[Cite as State v. Washington, 2016-Ohio-1464.]
Court of Appeals of Ohio
EIGHTH APPELLATE DISTRICT
COUNTY OF CUYAHOGA
JOURNAL ENTRY AND OPINION
Nos. 101157 and 101170
STATE OF OHIO
PLAINTIFF-APPELLEE
vs.
BRIAN K. WASHINGTON
DEFENDANT-APPELLANT
JUDGMENT:
AFFIRMED
Criminal Appeal from the
Cuyahoga County Court of Common Pleas
Case Nos. CR-10-542057-B and CR-10-535298-B
BEFORE: McCormack, P.J., E.T. Gallagher, J., and Celebrezze, J.
RELEASED AND JOURNALIZED: April 7, 2016
ATTORNEY FOR APPELLANT
Edward M. Heindel
450 Standard Building
1370 Ontario Street
Cleveland, OH 44113
ATTORNEYS FOR APPELLEE
Timothy J. McGinty
Cuyahoga County Prosecutor
By: Frank Romeo Zeleznikar
Assistant County Prosecutor
9th Floor, Justice Center
1200 Ontario Street
Cleveland, OH 44113
TIM McCORMACK, P.J.:
{¶1} On September 9, 2015, this court granted Brian Washington’s application to reopen
his appeal in State v. Washington, 8th Dist. Cuyahoga Nos. 101157 and 101170, 2015-Ohio-315.

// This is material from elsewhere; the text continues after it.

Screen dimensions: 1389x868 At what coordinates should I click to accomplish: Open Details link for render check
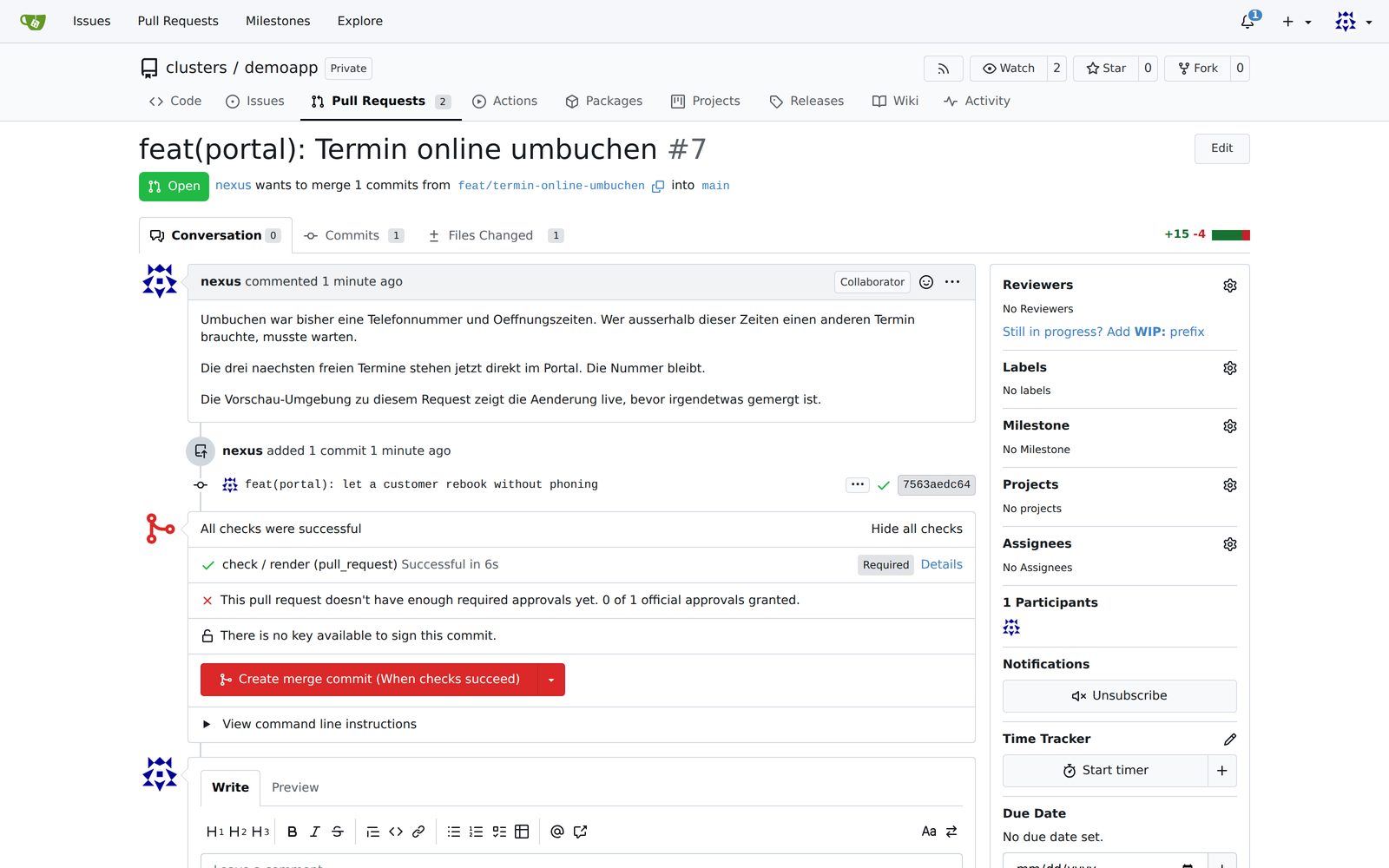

Washington’s application pertained only to the appeal in 8th Dist. Cuyahoga No. 101157 in
order to address an issue regarding Cuyahoga C.P. No. CR-10-542057-B. Washington alleged
his appellate counsel was ineffective for not challenging his conviction for receiving stolen
property in CR-542057-B on the basis that he never entered a plea in open court to that charge.

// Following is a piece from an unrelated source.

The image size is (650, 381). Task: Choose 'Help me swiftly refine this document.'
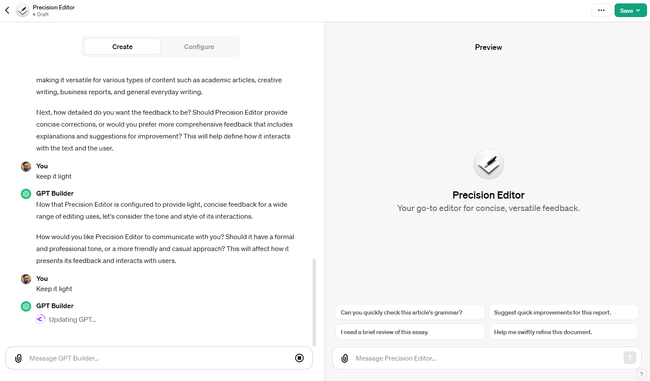[563, 332]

The state did not oppose the application to reopen and has since indicated they were never served
with it.
{¶2} Counsel was appointed for Washington to brief the alleged invalidity of the plea,
conviction, and sentence in CR-542057-B. The court has reviewed appellant’s brief, appellee’s
brief, and appellant’s reply brief, as well as the record and supplemental record. For the reasons
that follow, we affirm the judgment.
{¶3} According to the record, Washington entered a guilty plea to receiving stolen
property and was sentenced to a three-year term of community control sanctions during
proceedings that were held on March 3, 2011. The court’s plea-sentencing entry was
journalized on March 10, 2011. Washington filed an appeal on March 23, 2011, which was
assigned 8th Dist. Cuyahoga No. 96568. The matter was consolidated with his appeal from his
convictions in Cuyahoga C.P. No. CR-535298-B (8th Dist. Cuyahoga No. 96565). His sole
assignment of error in that consolidated appeal was that the trial court erred by denying his
motion to withdraw his guilty plea. This court noted that Washington had only filed a motion to
withdraw his guilty plea in CR-535298. State v. Washington, 8th Dist. Cuyahoga Nos. 96565
and 96568, 2012-Ohio-1531, ¶ 3, fn. 1. This court affirmed the trial court’s judgments but
remanded to have the terms of his community control included in the sentencing journal entry.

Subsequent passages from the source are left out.